Editorial

Por años, el Día del Maestro ha sido una oportunidad para reconocer el compromiso y la labor de quienes sostienen la educación con vocación, esfuerzo y constancia. Sin embargo, también es un momento que algunos intentan usar como plataforma para fines personales, disfrazando de lucha magisterial lo que en realidad es protagonismo vacío.
Durante la reciente conmemoración del 15 de mayo, mientras el Sindicato de Maestros al Servicio del Estado de México (SMSEM) realizaba un acto institucional con participación plural del magisterio, un pequeño grupo encabezado por Iván Gómez Hurtado decidió marchar en paralelo. La diferencia no estuvo solo en el lugar o el tono, sino en el fondo: mientras unos apostaban al diálogo y a la representación real, otros elegían la descalificación sin propuesta.
Es revelador que apenas una quincena de personas acompañaran esta “protesta”. No se trata de números por sí solos, sino del respaldo auténtico que cualquier movimiento legítimo requiere. En este caso, la ausencia de apoyo evidencia que el discurso de defensa al magisterio se diluye cuando no va acompañado de propuestas claras ni de una ruta de solución.

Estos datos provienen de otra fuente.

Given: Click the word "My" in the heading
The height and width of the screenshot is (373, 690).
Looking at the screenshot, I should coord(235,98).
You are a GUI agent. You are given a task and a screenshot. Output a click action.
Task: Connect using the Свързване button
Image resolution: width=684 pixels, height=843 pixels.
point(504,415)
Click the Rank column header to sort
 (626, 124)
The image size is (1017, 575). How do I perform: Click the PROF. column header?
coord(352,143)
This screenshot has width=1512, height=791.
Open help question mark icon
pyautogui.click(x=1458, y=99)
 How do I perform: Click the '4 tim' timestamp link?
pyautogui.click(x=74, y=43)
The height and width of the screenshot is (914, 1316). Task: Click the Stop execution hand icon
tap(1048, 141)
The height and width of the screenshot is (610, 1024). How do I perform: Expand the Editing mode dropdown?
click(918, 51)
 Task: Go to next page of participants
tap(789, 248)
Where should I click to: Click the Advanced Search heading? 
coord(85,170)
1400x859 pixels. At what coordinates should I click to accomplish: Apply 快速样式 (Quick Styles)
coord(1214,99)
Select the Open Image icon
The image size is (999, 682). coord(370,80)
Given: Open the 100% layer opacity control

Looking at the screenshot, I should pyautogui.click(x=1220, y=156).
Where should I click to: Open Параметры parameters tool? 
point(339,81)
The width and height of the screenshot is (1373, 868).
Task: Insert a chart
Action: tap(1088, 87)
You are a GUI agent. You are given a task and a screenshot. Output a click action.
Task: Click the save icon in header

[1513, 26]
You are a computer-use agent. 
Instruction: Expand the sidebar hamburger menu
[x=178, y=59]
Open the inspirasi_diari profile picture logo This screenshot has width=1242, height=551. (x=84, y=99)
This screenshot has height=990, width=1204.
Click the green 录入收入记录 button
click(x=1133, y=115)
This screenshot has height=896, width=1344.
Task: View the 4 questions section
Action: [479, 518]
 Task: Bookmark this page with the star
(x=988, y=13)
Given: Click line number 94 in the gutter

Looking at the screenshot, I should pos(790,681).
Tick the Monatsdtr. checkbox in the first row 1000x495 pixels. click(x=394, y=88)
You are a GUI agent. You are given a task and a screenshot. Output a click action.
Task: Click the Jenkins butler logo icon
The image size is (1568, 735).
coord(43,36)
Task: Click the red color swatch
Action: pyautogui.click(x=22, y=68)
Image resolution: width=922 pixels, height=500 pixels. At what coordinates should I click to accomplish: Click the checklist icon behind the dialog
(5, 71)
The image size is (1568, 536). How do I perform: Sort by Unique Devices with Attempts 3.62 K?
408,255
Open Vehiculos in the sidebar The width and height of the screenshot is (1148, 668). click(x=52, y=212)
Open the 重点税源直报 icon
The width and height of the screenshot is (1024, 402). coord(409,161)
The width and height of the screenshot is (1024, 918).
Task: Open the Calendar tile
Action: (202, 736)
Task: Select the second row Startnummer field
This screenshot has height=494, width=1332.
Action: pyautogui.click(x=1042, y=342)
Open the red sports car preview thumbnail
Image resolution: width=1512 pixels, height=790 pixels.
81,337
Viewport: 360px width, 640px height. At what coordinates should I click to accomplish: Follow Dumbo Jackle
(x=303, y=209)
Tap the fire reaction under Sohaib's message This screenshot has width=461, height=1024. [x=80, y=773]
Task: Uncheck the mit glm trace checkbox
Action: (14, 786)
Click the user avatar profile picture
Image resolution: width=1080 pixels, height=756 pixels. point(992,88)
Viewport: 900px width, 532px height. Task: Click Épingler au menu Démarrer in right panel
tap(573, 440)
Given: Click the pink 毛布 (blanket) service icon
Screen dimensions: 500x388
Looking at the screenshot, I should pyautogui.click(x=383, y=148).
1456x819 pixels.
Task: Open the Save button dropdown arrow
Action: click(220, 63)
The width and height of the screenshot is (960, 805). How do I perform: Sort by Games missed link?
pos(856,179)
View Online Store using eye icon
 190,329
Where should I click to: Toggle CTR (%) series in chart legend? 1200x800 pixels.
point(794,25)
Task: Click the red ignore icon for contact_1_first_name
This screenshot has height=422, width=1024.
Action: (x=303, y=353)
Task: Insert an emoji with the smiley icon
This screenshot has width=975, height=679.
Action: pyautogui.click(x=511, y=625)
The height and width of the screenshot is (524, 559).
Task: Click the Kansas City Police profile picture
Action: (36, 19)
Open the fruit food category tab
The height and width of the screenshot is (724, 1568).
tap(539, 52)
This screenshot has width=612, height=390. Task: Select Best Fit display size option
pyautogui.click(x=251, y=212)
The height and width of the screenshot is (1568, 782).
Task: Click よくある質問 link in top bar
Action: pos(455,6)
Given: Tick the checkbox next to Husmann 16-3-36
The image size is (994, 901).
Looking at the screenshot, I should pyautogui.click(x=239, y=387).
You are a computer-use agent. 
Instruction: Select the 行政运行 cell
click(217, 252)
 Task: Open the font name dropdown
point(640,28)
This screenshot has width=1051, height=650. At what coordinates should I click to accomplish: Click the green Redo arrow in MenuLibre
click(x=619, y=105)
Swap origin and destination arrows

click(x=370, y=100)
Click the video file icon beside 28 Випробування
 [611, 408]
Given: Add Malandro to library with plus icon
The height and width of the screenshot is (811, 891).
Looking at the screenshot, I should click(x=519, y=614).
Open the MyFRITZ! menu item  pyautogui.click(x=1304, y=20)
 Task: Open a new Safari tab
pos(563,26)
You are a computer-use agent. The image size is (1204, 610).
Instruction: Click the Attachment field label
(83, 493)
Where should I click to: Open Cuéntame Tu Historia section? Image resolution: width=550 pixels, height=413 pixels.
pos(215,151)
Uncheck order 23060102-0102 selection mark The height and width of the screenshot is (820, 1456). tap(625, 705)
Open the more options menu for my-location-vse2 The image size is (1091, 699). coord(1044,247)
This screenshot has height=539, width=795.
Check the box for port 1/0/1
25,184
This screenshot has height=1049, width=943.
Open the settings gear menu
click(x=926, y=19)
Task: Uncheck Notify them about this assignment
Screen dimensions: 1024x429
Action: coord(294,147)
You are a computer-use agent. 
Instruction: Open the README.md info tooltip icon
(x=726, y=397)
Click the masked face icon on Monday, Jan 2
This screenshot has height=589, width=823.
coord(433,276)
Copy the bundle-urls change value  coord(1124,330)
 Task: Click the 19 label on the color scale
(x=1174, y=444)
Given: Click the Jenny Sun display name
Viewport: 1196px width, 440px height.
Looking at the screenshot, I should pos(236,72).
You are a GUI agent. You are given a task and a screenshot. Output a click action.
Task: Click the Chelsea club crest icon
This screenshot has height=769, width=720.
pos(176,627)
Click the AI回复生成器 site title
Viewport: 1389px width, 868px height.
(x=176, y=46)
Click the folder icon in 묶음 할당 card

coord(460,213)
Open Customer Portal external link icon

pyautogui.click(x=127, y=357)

Quienes aseguran representar a los docentes deben demostrarlo no solo con pancartas, sino con ideas, con proyectos y, sobre todo, con la voluntad de escuchar y construir. De lo contrario, no se está al servicio del magisterio, sino al servicio de un ego que necesita reflectores.
No es casualidad que eligieran el día, la hora y el lugar para hacer su aparición. Lo que omitieron —deliberadamente— fue tender puentes, buscar consensos o siquiera explicar con claridad a quiénes representan. Porque cuando el objetivo no es transformar, sino figurar, la protesta se convierte en un acto escénico.
En tiempos donde la docencia enfrenta retos reales, desde lo pedagógico hasta lo estructural, es urgente distinguir entre quienes construyen y quienes solo gritan. No todo el que levanta la voz lo hace por los maestros; algunos lo hacen solo por sí mismos.